Последние дни февраля выдались на удивление теплыми. Чистый прозрачный воздух пах наступающей весной. Снега и в помине не осталось, и даже дорожки успели высохнуть. Пару дней и весна… Весна — время надежд!
Жмурясь на тёплом солнце и подставляя лицо под его ласковые лучи, я улыбалась. Было настолько тепло, что многие перешли на легкие плащи. И это конец зимы! Даже воздух пах по-весеннему.
Герман, вышедший из здания позже, окликнул меня:
— Тебе улыбка к лицу. Улыбайся чаще, Карина. Ты всегда слишком серьёзна, — сказал он, и мы неспешно пошли по запланированному маршруту. Прогулявшись, зашли в маленькое уютное кафе.
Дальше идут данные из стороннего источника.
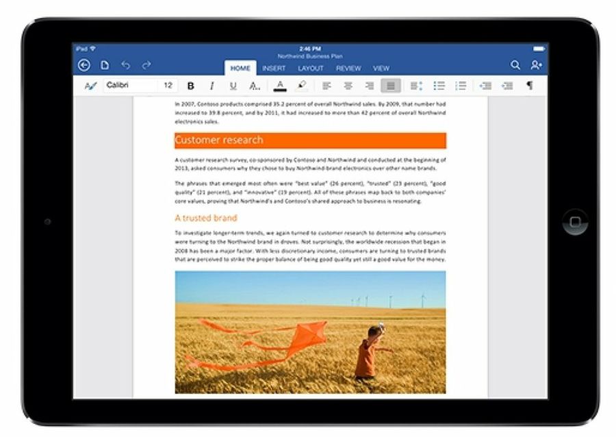This screenshot has height=437, width=616.
Task: Show paragraph marks with pilcrow icon
Action: (529, 86)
Негласно у нас существовал договор, что он сам выбирает, что мне есть на обед. Мужчина оказался поборником здорового питания. Его возмущало моё пофигистское отношение к этому вопросу. Поэтому он взял всё в свои руки, сказав при этом: «Мне задохлики на работе не нужны! Хотя бы раз в день, но твой организм будет питаться нормально. Иначе позвоню твоей маме!» И всё это было сказано с таким серьёзным выражением лица, что я сдалась. И угроза позвонить маме — это аргумент. Знала бы она, что её чадо голодает, уже бы с судочками три раза в день бегала ко мне. Ну а Герман — меньшее зло. Хочется ему — с меня не убудет. Оплачивала-то свои обеды я сама.
Его усилия не прошли даром. В последнее время у меня округлились щёки и в весе чуть прибавила. Теперь хотя бы не пугаю людей болезненным видом анорексика. Видели бы меня тогда мои мальчики — ужаснулись бы.
Обеденное время подходило к концу. А мне так никуда не хотелось двигаться. Хотелось вот так сидеть здесь под звуки легкого джаза, ковырять нежнейший десерт с ягодами и дремать, чувствуя приятную сытость. Как же я устала ждать…
— Мама, мама… — девочка лет шести дёргала за рукав молодую женщину, при этом громким шёпотом спрашивая, — смотри, этот дядя правда на эльфа похож?